** Opening SUPPLIED ENTRIES block **

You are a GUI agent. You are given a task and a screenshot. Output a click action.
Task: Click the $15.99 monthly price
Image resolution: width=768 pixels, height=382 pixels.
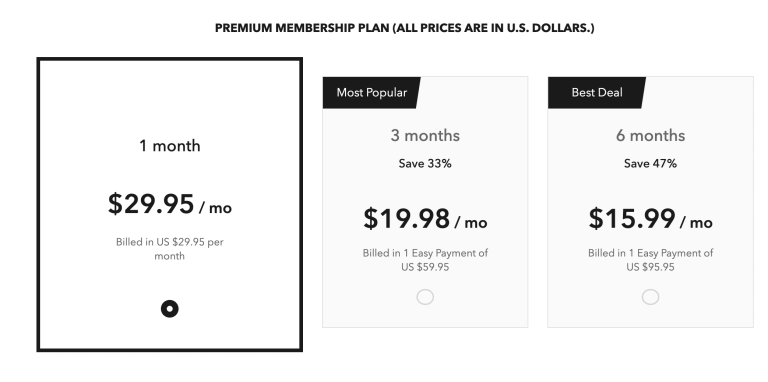(632, 218)
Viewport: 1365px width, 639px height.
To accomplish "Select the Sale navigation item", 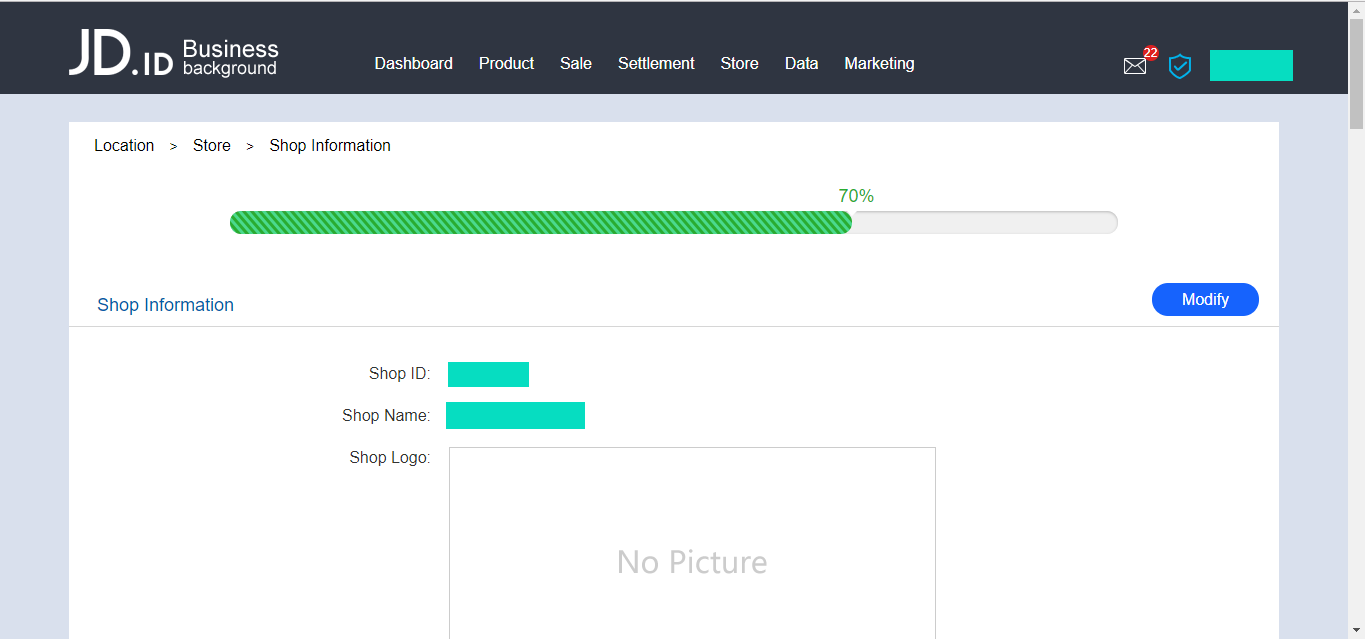I will (576, 63).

** Closing SUPPLIED ENTRIES block **

ASSIGNMENT: Repeat, with no pictures, every line from the top of the entries above through the line that has "Viewport: 1365px width, 639px height.", keeping each one exact.

SOLVED PROBLEM:
You are a GUI agent. You are given a task and a screenshot. Output a click action.
Task: Click the $15.99 monthly price
Image resolution: width=768 pixels, height=382 pixels.
(632, 218)
Viewport: 1365px width, 639px height.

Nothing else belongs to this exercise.